А спектакль и впрямь разворачивался по всем канонам классической комедии. Газеты Германии свои первые колонки, где обычно сообщались последние новости о событиях революционной Франции, теперь отдали репортерам скандальной хроники. Всех мучил один и тот же вопрос: кто же тот таинственный автор памфлета, что спрятался за барона Книгге?
С утра, еще не успев выпить свою чашку кофия, обыватель хватал газеты, искал и муссировал новые подробности. По вечерам в трактирах за кружкой белого пива некий Ганс заключал пари с неким Фрицем на предмет предполагаемого автора. Сказывают, что подобные пари заключались не только среди добропорядочных бюргеров и экзальтированных студентов Йены, Берлина или Геттингена. Еще более о том говорили и спорили в благопристойных гостиных аристократов, на придворных балах и в театральных ложах, где и ставки были несоизмеримы.
Своего пика они достигли, когда некий чиновник полиции города Ганновера подал в местный суд формальную жалобу на автора памфлета за нанесенные ему оскорбления и требовал официального расследования. Вскоре газеты опубликовали необычное объявление ганноверского суда: тот, кому удастся открыть автора памфлета, получит награду в несколько сот талеров!
Петля затягивалась. Коцебу не на шутку струхнул, ибо хорошо понимал, что разоблачение неминуемо, оно лишь вопрос времени. Пытаясь опередить и этим как-то нейтрализовать надвигавшуюся катастрофу, наш герой лихорадочно искал выход, и ничего лучшего не придумал, как сделать публичное полупризнание! Он писал, что да, некоторым образом как бы даже и принимал участие в составлении памфлета, но совершенно не причастен к изображению выведенных в пиесе карикатурных персонажей, в том числе и ганноверского полицейского чиновника. А принял он-де на себя сей крест бескорыстно, лишь из одной дружбы к Циммерману. Дальнейшие разоблачения, писал Коцебу, я обещаю сделать лишь тогда, когда будут по всей строгости наказаны памфлетисты, годами преследовавшие доктора Циммермана!
Боже, что тут началось, что началось!
Робкие попытки оправдаться, недомолвки, а тем паче поставленное им циничное условие, на которое он-де сможет снизойти, если накажут Бардта и присных с ним, вконец разоблачили его, как единственного автора памфлета и гнусного мракобеса, издевающегося над свежими побегами нарождающегося немецкого духа!
Однако формального доказательства у противной стороны не было. Но оно будет, будет! В этом никто не сомневался, и более всего не сомневался сам подданный российской короны, председатель Ревельского магистрата Август Фридрих Фердинанд фон Коцебу.

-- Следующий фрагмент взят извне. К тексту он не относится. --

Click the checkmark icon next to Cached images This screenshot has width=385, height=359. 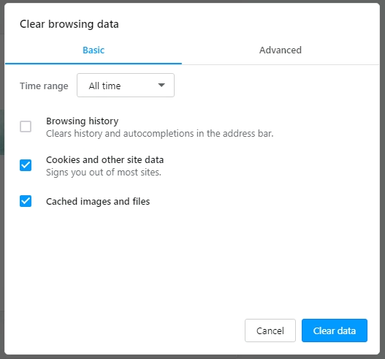26,201
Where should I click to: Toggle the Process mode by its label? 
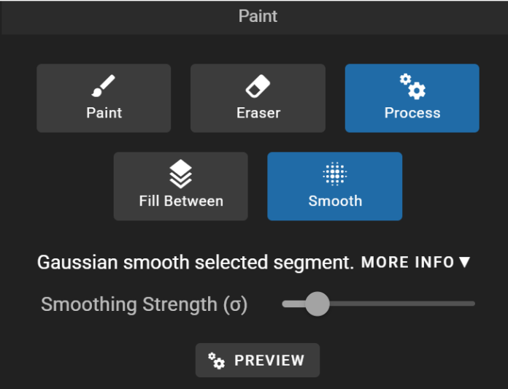click(412, 113)
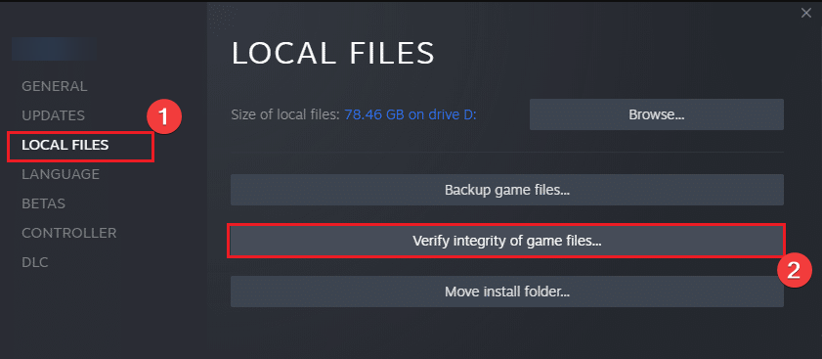
Task: Open the Controller settings tab
Action: [x=68, y=233]
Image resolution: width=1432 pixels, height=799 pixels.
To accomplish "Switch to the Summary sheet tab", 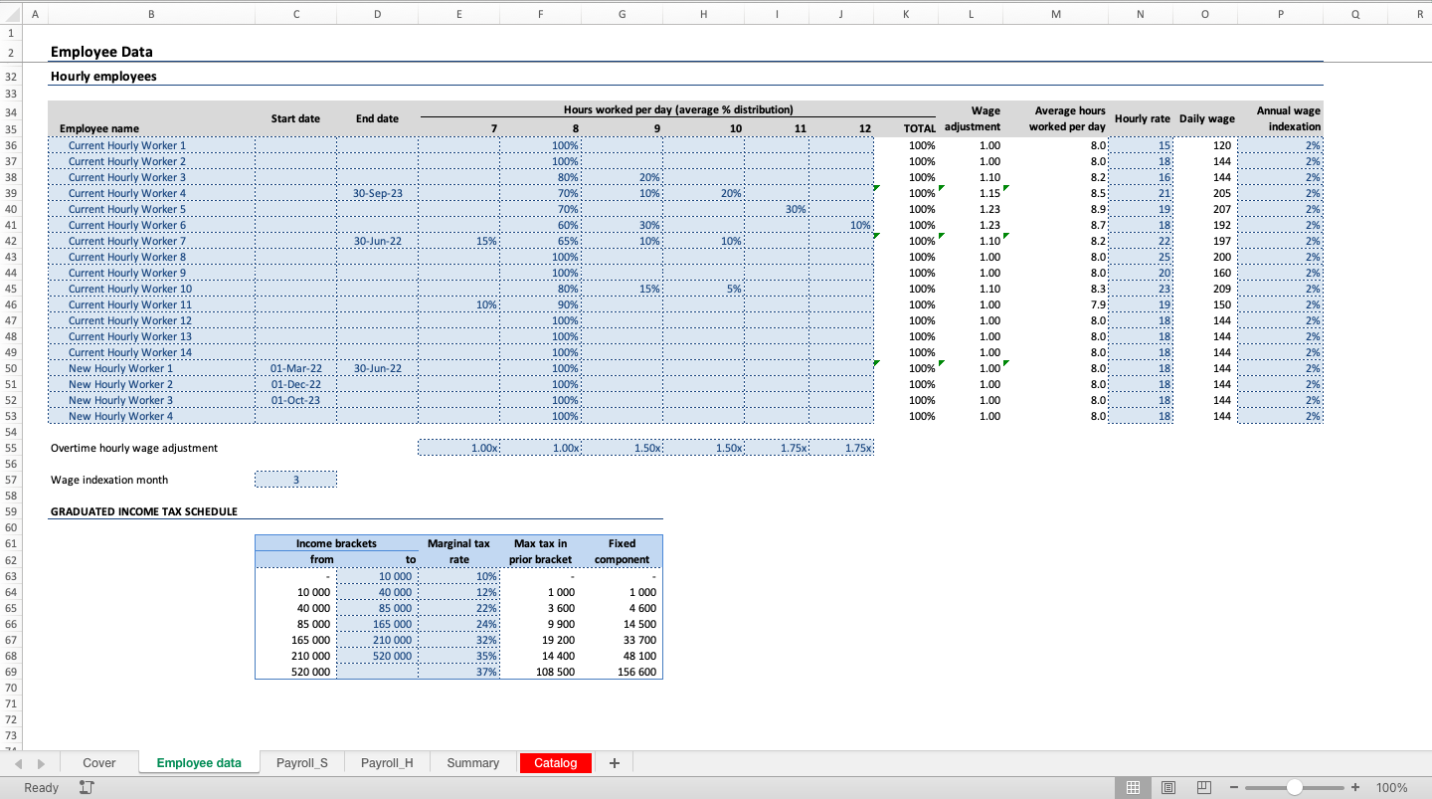I will coord(472,763).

Как-то в конце августа, вечерком, когда он возвращался от матушки и переходил мост Ильмы, на середине его заметил двух оборванцев. Тревожный взгляд Коцебу сразу разглядел короткие жилеты с рукавами «карманьоль» и длинные штаны «матло». Не хватало разве фригийского колпака с кокардой.
По мере того, как Коцебу к ним приближался, один из них, тот, что был помоложе и выше, с рыжей бородой и густыми волосами до плеч, отвернулся к перилам, второй же остался стоять, как стоял, не спуская с него насмешливого, если не сказать дерзкого, взгляда. Под курткой за широким поясом, наполовину скрытом белой рубахой, виднелись кривые ножны желтой кожи, какие обычно носят тюрингские крестьяне.
Коцебу шел осторожными, будто нащупывающими шажками, как ходят босыми ногами по огненным угольям костра огнепоклонники, загоняя внутрь себя молитву и отрешаясь от мира. Но боковым зрением все замечал и был настороже. Он даже углядел, что тот, который отвернулся и чья правая рука лежала на деревянном брусе перил, был не в деревянных сабо, а в кожаных сандалиях.
Так и шел он тихо и напряженно, пока не перешел мост и не вышел на каменную мостовую перед герцогским дворцом, в нижних этажах которого уже зажглись огни. Только теперь он решил оглянуться. Мост был пуст. С противоположного конца, с Йенской дороги, на него рысью въезжала крытая почтовая карета.